Domna Stanton faculty photo

Research Interests

  • Seventeenth-Century French literature and culture; Early-Modern Studies; Women Writers; Critical Theory; Feminist theory; Human Rights


  • Ph.D.

Domna Stanton is a renowned scholar of seventeenth-century and early-modern French studies with an influential feminist perspective. Her first book, The Aristocrat as Art: A Study of the Honnête Homme and the Dandy in 17th- and 19th-Century French Literature, is considered a classic. Her most recent book is Dynamics of Genders in Early Modern France: Women Writ, Women Writing. Her edited volumes include Gabrielle Suchon, A Woman Who Defends All the Persons of Her Sex: Selected Philosophical and Moral Writings; Enchanted Eloquence: Fairy Tales by Seventeenth-Century Women Writers, The Defiant Muse: French Feminist Poems from the 12th to the 20th Centuries; The Female Autograph; Discourses of Sexuality from Aristotle to AIDS; and Feminisms in the Academy.
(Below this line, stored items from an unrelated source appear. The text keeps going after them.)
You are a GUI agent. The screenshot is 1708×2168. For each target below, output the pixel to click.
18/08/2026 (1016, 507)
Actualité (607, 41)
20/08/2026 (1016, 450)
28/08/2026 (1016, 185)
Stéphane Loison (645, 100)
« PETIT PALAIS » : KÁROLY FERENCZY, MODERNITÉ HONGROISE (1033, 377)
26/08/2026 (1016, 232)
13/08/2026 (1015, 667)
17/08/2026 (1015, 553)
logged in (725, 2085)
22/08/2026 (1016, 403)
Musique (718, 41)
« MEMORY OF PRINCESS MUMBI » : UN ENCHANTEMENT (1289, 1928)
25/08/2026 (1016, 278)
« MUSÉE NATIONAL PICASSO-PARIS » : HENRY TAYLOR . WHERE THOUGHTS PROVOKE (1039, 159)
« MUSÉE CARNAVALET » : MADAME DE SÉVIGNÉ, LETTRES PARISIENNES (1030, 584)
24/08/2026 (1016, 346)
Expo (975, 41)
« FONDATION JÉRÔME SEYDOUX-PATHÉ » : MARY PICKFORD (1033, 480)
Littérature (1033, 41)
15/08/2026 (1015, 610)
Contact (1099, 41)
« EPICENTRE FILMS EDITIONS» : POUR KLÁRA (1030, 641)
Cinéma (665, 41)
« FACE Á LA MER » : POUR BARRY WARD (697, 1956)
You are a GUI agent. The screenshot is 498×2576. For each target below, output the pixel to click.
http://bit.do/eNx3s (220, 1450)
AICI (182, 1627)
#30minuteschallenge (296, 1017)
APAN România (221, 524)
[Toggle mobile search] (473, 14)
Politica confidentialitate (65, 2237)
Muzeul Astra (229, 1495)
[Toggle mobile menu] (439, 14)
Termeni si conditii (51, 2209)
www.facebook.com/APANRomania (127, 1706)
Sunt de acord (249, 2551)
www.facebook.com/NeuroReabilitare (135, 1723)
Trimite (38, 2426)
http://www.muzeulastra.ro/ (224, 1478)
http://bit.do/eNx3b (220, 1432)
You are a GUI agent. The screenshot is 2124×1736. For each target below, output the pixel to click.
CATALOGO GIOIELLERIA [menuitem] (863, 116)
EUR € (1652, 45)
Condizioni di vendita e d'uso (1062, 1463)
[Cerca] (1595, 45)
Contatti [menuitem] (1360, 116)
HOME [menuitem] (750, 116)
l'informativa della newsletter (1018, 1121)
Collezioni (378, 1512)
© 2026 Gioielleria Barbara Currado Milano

Her new book project is entitled: The Monarchy, the Nation and its Others: France in the Age of Louis XIV.
Among her extensive professional accomplishments, Stanton was the first female editor of PMLA, the journal of the Modern Language Association (MLA); she served as president of the MLA from 2005 to 2006. Previously the Elizabeth M. Douvan Collegiate Professor at the University of Michigan, she received her Ph.D. from Columbia University.

Professor Stanton is also now teaching and writing on international human rights; she is an active member of two advisory committees of the Human Rights Watch, and an officer of the board of Scholars at Risk. She recently completed a position paper on Sex Workers for Planned Parenthood, Western Hemisphere Division. In 2015, Domna Stanton was appointed a commissioner of New York City's Human Rights Commission.